第3話

 花夏の強引な誘いに乗って、おれはその日の打ちあげに参加していた。打ちあげは八王子の繁華街にある大衆居酒屋で開催された。『リップコード』を主戦場のひとつとしている花夏と千亜はこのときすでに顔見知りだった。花夏のバンドのメンバーやほかの出演者たち、それを見に来た客たちが打ちあげ会場であるだだっ広い座敷に集まっていたが、千亜のサポートメンバーの姿はなかった。


 おれは花夏の隣に坐っていた。テーブルを挟んで、正面には千亜が坐っていた。花夏が千亜におれのことを紹介すると、千亜は開口一番に言った。

「なるほど、二枚目を持てあましてる大学の先輩ってあなたのことか」

 おれは虚を衝かれた。なんだよそれ? おれが花夏を見ると、花夏がにやりとした。

「そうです、そうです。二枚目なのに引っ込み思案な先輩がこの方です」

 千亜がやさしく微笑んでいたので、おれは黙って苦笑した。


 いつしか女ふたりのあいだでは、おれと花夏が参加している大学の軽音楽部の話になっていた。おれがジャガーを使っているのだ、となぜか得意げに千亜に話した花夏が、おれの背中を叩いた。

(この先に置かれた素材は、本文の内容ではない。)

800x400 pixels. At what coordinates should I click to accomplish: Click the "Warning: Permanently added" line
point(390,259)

「うしろにいて適当にギターを弾いてくれるだけで絵になるからバンドに入ってくれないかって何度も誘ってるのに、全然聞き入れてくれないんですよ」

「だって、おれは遊びでやってるだけだからさ」

 おれは音楽で飯を食っていこうなどと考えたこともなかった。本気度が違うメンバーとバンドをやろうという気におれはなれなかった。

 花夏が溜息まじりにつぶやいた。

「うしろにいてくれたら心強いんだけどなあ」

 ジョッキに注がれた生ビールを前にした千亜が、猫眼をおれに向けた。

「穂高さんは色白で背も高いし、確かに華があるよね。……でもまあ、バンドは目指してる場所が共有できてないとやっていけないからね。それがバンドの難しさのひとつだよね」

 千亜はあくまでもソロシンガーだった。サポートメンバーのチケットノルマやリハーサルのスタジオ代は彼女がひとりで負担しているということだった。とにかく金銭的には大変だ、と千亜は語った。それでも自分は自分だけの音楽を追究したい、とも。

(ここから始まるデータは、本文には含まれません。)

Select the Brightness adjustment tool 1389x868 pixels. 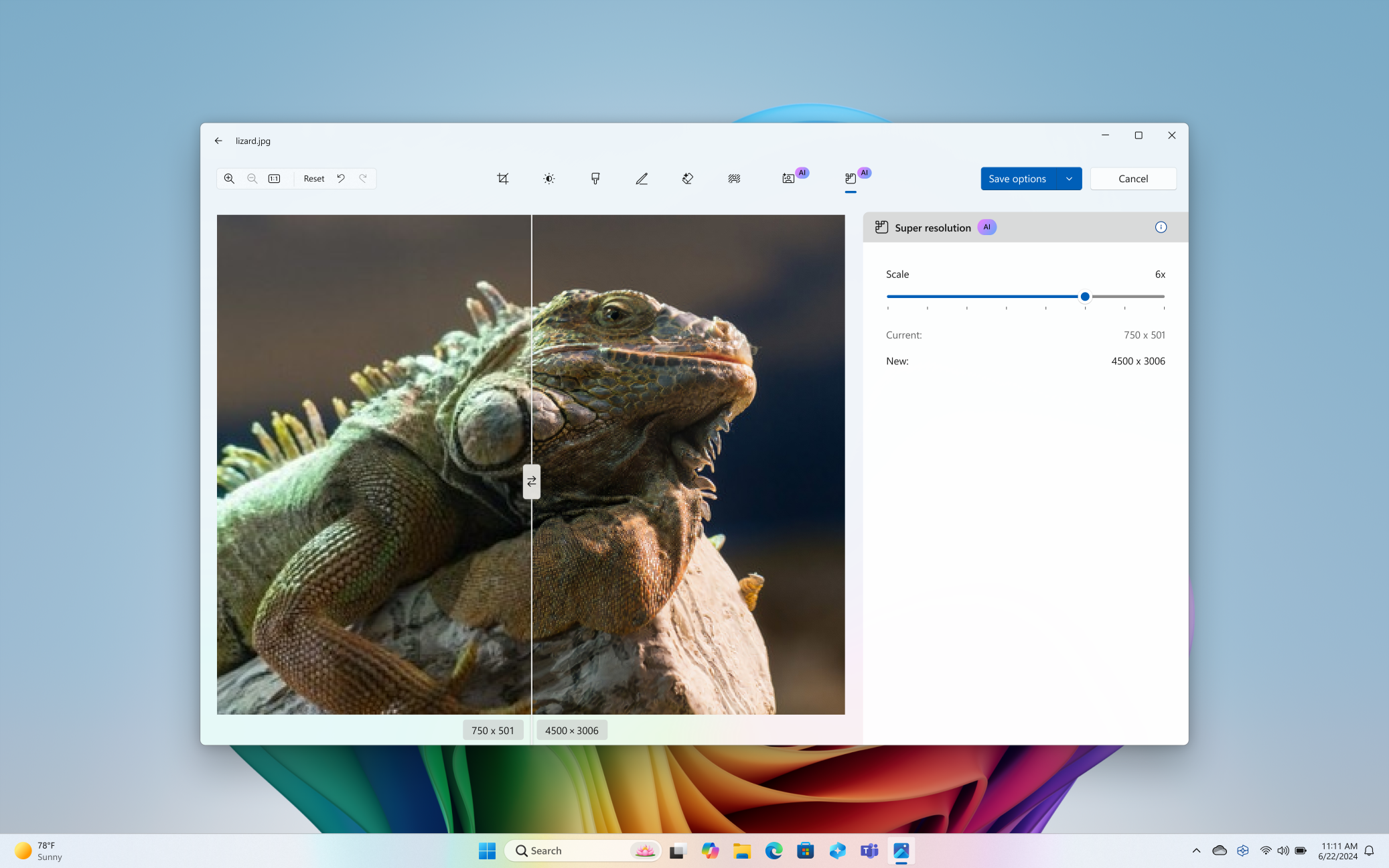point(549,178)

 千亜はおれよりひとつ年上だった。高校卒業後はフリーターをしながら、音楽活動をしているということだった。


 その日の帰りに、おれは千亜から自主制作の音源をもらった。六曲入りだった。おれはCDウォークマンでそれを毎日聴いていた。通学するときも、コンビニのバイトに行くときも、就寝前も、便器に腰をおろしているときでさえも。

 いびつな形状をした弾道のひとつが体内に食い込み、じわり、じわりと胸が痛む感覚が、千亜の音楽にはあった。しかし、その弾道が深く食い込んでいくうちに徐々に胸が掻き乱され、やがて陶酔にも似た感覚に襲われはじめるのだ。

 おれはいつしかその六曲を空で口ずさめるようになっていた。それでもなお飽き足らず、おれは欲していた。

 彼女が作る音楽を、彼女の声を、もっともっと聴きたい、と。